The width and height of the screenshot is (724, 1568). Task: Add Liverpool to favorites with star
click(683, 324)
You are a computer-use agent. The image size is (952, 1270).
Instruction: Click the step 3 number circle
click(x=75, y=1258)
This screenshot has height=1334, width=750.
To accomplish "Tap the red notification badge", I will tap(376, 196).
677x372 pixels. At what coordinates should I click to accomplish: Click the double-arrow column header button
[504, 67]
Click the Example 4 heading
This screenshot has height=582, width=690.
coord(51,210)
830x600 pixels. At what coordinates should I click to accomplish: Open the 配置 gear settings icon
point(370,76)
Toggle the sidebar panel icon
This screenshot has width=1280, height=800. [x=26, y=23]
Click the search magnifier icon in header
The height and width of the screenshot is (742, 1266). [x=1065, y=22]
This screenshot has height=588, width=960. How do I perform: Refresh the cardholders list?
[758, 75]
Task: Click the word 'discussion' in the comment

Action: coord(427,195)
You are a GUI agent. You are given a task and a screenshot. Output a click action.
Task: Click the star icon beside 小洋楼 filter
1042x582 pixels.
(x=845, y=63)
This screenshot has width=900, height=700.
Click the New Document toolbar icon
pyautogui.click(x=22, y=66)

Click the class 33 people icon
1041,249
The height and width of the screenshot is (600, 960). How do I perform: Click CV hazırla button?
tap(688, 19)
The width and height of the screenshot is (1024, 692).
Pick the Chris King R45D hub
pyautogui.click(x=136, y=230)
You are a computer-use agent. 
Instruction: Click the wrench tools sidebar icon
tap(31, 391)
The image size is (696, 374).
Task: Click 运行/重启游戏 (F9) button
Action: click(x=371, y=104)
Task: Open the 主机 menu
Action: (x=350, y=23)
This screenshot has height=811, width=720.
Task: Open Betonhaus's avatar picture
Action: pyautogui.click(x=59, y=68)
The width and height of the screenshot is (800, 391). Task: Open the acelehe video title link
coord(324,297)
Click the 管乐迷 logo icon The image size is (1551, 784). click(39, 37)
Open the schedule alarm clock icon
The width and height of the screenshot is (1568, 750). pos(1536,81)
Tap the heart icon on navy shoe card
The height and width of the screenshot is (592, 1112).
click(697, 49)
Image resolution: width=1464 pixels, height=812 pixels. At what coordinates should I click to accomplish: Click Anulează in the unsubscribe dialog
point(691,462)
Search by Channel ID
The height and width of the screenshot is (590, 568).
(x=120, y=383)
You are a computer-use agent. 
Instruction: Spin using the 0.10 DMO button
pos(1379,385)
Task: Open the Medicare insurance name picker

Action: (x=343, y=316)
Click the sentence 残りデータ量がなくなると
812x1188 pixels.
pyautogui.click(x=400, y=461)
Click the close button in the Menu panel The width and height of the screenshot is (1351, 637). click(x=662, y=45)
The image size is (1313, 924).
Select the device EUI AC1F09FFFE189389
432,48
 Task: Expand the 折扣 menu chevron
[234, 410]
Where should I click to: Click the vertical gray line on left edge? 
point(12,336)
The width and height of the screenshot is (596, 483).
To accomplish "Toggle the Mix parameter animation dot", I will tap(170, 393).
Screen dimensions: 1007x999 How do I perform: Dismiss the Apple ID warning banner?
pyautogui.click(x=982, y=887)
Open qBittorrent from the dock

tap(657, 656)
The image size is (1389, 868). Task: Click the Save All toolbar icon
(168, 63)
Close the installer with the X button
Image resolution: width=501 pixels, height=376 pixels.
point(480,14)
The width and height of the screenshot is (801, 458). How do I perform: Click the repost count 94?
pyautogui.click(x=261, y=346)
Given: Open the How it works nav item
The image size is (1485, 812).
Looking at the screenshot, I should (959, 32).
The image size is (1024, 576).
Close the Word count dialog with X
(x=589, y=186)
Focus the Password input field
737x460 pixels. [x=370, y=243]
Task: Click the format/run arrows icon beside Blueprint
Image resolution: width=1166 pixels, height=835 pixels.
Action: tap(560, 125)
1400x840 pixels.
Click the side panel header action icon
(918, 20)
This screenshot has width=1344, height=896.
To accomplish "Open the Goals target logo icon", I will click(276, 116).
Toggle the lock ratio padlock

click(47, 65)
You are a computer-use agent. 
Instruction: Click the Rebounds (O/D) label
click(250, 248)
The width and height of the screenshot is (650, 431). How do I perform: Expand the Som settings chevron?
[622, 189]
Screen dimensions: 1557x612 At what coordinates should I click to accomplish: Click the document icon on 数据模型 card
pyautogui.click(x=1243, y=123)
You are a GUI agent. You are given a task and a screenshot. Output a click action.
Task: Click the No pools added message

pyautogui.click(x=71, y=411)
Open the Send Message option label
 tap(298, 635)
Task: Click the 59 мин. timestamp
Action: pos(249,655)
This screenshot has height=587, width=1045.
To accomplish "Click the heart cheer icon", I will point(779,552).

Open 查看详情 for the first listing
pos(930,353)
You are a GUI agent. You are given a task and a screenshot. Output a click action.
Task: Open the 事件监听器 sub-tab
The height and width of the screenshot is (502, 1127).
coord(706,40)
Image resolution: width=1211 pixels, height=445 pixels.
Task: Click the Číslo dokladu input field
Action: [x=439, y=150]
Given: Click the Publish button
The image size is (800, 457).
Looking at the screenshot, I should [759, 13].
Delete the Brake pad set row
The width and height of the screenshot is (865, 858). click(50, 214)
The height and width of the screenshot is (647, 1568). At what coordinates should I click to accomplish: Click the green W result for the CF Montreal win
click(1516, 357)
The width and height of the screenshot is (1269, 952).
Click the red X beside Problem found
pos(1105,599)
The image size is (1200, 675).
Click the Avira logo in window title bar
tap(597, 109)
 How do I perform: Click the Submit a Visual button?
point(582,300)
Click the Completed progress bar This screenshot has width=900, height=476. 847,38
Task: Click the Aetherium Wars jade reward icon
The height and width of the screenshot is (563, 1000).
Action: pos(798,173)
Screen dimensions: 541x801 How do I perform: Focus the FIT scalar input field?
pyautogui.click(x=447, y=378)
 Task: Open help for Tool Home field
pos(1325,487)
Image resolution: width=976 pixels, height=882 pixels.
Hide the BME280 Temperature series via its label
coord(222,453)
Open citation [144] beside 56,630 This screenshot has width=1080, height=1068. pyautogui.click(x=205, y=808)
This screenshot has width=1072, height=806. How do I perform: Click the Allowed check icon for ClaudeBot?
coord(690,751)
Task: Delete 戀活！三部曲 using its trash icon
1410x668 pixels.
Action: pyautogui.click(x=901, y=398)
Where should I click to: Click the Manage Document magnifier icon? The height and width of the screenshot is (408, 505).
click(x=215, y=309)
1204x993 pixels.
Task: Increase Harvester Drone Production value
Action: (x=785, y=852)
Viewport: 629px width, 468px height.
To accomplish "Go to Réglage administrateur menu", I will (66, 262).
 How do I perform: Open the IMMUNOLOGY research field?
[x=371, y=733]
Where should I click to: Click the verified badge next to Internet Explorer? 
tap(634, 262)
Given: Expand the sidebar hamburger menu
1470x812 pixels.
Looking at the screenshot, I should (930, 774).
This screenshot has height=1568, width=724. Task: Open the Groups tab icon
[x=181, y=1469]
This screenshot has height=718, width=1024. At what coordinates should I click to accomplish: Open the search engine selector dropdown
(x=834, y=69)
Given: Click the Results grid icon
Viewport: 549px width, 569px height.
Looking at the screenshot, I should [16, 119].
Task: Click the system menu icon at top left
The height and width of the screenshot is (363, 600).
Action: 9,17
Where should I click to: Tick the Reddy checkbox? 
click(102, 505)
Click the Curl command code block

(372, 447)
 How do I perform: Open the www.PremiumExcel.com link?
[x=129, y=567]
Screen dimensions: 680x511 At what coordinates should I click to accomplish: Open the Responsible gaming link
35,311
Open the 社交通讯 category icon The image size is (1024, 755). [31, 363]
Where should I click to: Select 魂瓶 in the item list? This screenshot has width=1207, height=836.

(Try it): Your answer must be the full set of entries, copied exactly.

(Completed task):
The width and height of the screenshot is (724, 1568). Task: Add Liverpool to favorites with star
click(683, 324)
You are a computer-use agent. The image size is (952, 1270).
Instruction: Click the step 3 number circle
click(x=75, y=1258)
This screenshot has height=1334, width=750.
To accomplish "Tap the red notification badge", I will tap(376, 196).
677x372 pixels. At what coordinates should I click to accomplish: Click the double-arrow column header button
[504, 67]
Click the Example 4 heading
This screenshot has height=582, width=690.
coord(51,210)
830x600 pixels. At what coordinates should I click to accomplish: Open the 配置 gear settings icon
point(370,76)
Toggle the sidebar panel icon
This screenshot has width=1280, height=800. [x=26, y=23]
Click the search magnifier icon in header
The height and width of the screenshot is (742, 1266). [x=1065, y=22]
This screenshot has height=588, width=960. How do I perform: Refresh the cardholders list?
[758, 75]
Task: Click the word 'discussion' in the comment

Action: coord(427,195)
You are a GUI agent. You are given a task and a screenshot. Output a click action.
Task: Click the star icon beside 小洋楼 filter
1042x582 pixels.
(x=845, y=63)
This screenshot has width=900, height=700.
Click the New Document toolbar icon
pyautogui.click(x=22, y=66)

Click the class 33 people icon
1041,249
The height and width of the screenshot is (600, 960). How do I perform: Click CV hazırla button?
tap(688, 19)
The width and height of the screenshot is (1024, 692).
Pick the Chris King R45D hub
pyautogui.click(x=136, y=230)
You are a computer-use agent. 
Instruction: Click the wrench tools sidebar icon
tap(31, 391)
The image size is (696, 374).
Task: Click 运行/重启游戏 (F9) button
Action: click(x=371, y=104)
Task: Open the 主机 menu
Action: (x=350, y=23)
This screenshot has height=811, width=720.
Task: Open Betonhaus's avatar picture
Action: pyautogui.click(x=59, y=68)
The width and height of the screenshot is (800, 391). Task: Open the acelehe video title link
coord(324,297)
Click the 管乐迷 logo icon The image size is (1551, 784). click(39, 37)
Open the schedule alarm clock icon
The width and height of the screenshot is (1568, 750). pos(1536,81)
Tap the heart icon on navy shoe card
The height and width of the screenshot is (592, 1112).
click(697, 49)
Image resolution: width=1464 pixels, height=812 pixels. At what coordinates should I click to accomplish: Click Anulează in the unsubscribe dialog
point(691,462)
Search by Channel ID
The height and width of the screenshot is (590, 568).
(x=120, y=383)
You are a computer-use agent. 
Instruction: Spin using the 0.10 DMO button
pos(1379,385)
Task: Open the Medicare insurance name picker

Action: (x=343, y=316)
Click the sentence 残りデータ量がなくなると
812x1188 pixels.
pyautogui.click(x=400, y=461)
Click the close button in the Menu panel The width and height of the screenshot is (1351, 637). click(x=662, y=45)
The image size is (1313, 924).
Select the device EUI AC1F09FFFE189389
432,48
 Task: Expand the 折扣 menu chevron
[234, 410]
Where should I click to: Click the vertical gray line on left edge? 
point(12,336)
The width and height of the screenshot is (596, 483).
To accomplish "Toggle the Mix parameter animation dot", I will tap(170, 393).
Screen dimensions: 1007x999 How do I perform: Dismiss the Apple ID warning banner?
pyautogui.click(x=982, y=887)
Open qBittorrent from the dock

tap(657, 656)
The image size is (1389, 868). Task: Click the Save All toolbar icon
(168, 63)
Close the installer with the X button
Image resolution: width=501 pixels, height=376 pixels.
point(480,14)
The width and height of the screenshot is (801, 458). How do I perform: Click the repost count 94?
pyautogui.click(x=261, y=346)
Given: Open the How it works nav item
The image size is (1485, 812).
Looking at the screenshot, I should (959, 32).
The image size is (1024, 576).
Close the Word count dialog with X
(x=589, y=186)
Focus the Password input field
737x460 pixels. [x=370, y=243]
Task: Click the format/run arrows icon beside Blueprint
Image resolution: width=1166 pixels, height=835 pixels.
Action: tap(560, 125)
1400x840 pixels.
Click the side panel header action icon
(918, 20)
This screenshot has width=1344, height=896.
To accomplish "Open the Goals target logo icon", I will click(276, 116).
Toggle the lock ratio padlock

click(47, 65)
You are a computer-use agent. 
Instruction: Click the Rebounds (O/D) label
click(250, 248)
The width and height of the screenshot is (650, 431). How do I perform: Expand the Som settings chevron?
[622, 189]
Screen dimensions: 1557x612 At what coordinates should I click to accomplish: Click the document icon on 数据模型 card
pyautogui.click(x=1243, y=123)
You are a GUI agent. You are given a task and a screenshot. Output a click action.
Task: Click the No pools added message

pyautogui.click(x=71, y=411)
Open the Send Message option label
 tap(298, 635)
Task: Click the 59 мин. timestamp
Action: pos(249,655)
This screenshot has height=587, width=1045.
To accomplish "Click the heart cheer icon", I will point(779,552).

Open 查看详情 for the first listing
pos(930,353)
You are a GUI agent. You are given a task and a screenshot. Output a click action.
Task: Open the 事件监听器 sub-tab
The height and width of the screenshot is (502, 1127).
coord(706,40)
Image resolution: width=1211 pixels, height=445 pixels.
Task: Click the Číslo dokladu input field
Action: [x=439, y=150]
Given: Click the Publish button
The image size is (800, 457).
Looking at the screenshot, I should [759, 13].
Delete the Brake pad set row
The width and height of the screenshot is (865, 858). click(50, 214)
The height and width of the screenshot is (647, 1568). At what coordinates should I click to accomplish: Click the green W result for the CF Montreal win
click(1516, 357)
The width and height of the screenshot is (1269, 952).
Click the red X beside Problem found
pos(1105,599)
The image size is (1200, 675).
Click the Avira logo in window title bar
tap(597, 109)
 How do I perform: Click the Submit a Visual button?
point(582,300)
Click the Completed progress bar This screenshot has width=900, height=476. 847,38
Task: Click the Aetherium Wars jade reward icon
The height and width of the screenshot is (563, 1000).
Action: pos(798,173)
Screen dimensions: 541x801 How do I perform: Focus the FIT scalar input field?
pyautogui.click(x=447, y=378)
 Task: Open help for Tool Home field
pos(1325,487)
Image resolution: width=976 pixels, height=882 pixels.
Hide the BME280 Temperature series via its label
coord(222,453)
Open citation [144] beside 56,630 This screenshot has width=1080, height=1068. pyautogui.click(x=205, y=808)
This screenshot has width=1072, height=806. How do I perform: Click the Allowed check icon for ClaudeBot?
coord(690,751)
Task: Delete 戀活！三部曲 using its trash icon
1410x668 pixels.
Action: pyautogui.click(x=901, y=398)
Where should I click to: Click the Manage Document magnifier icon? The height and width of the screenshot is (408, 505).
click(x=215, y=309)
1204x993 pixels.
Task: Increase Harvester Drone Production value
Action: (x=785, y=852)
Viewport: 629px width, 468px height.
To accomplish "Go to Réglage administrateur menu", I will (66, 262).
 How do I perform: Open the IMMUNOLOGY research field?
[x=371, y=733]
Where should I click to: Click the verified badge next to Internet Explorer? 
tap(634, 262)
Given: Expand the sidebar hamburger menu
1470x812 pixels.
Looking at the screenshot, I should (930, 774).
This screenshot has height=1568, width=724. Task: Open the Groups tab icon
[x=181, y=1469]
This screenshot has height=718, width=1024. At what coordinates should I click to accomplish: Open the search engine selector dropdown
(x=834, y=69)
Given: Click the Results grid icon
Viewport: 549px width, 569px height.
Looking at the screenshot, I should [16, 119].
Task: Click the system menu icon at top left
The height and width of the screenshot is (363, 600).
Action: 9,17
Where should I click to: Tick the Reddy checkbox? 
click(102, 505)
Click the Curl command code block

(372, 447)
 How do I perform: Open the www.PremiumExcel.com link?
[x=129, y=567]
Screen dimensions: 680x511 At what coordinates should I click to accomplish: Open the Responsible gaming link
35,311
Open the 社交通讯 category icon The image size is (1024, 755). [31, 363]
Where should I click to: Select 魂瓶 in the item list? This screenshot has width=1207, height=836.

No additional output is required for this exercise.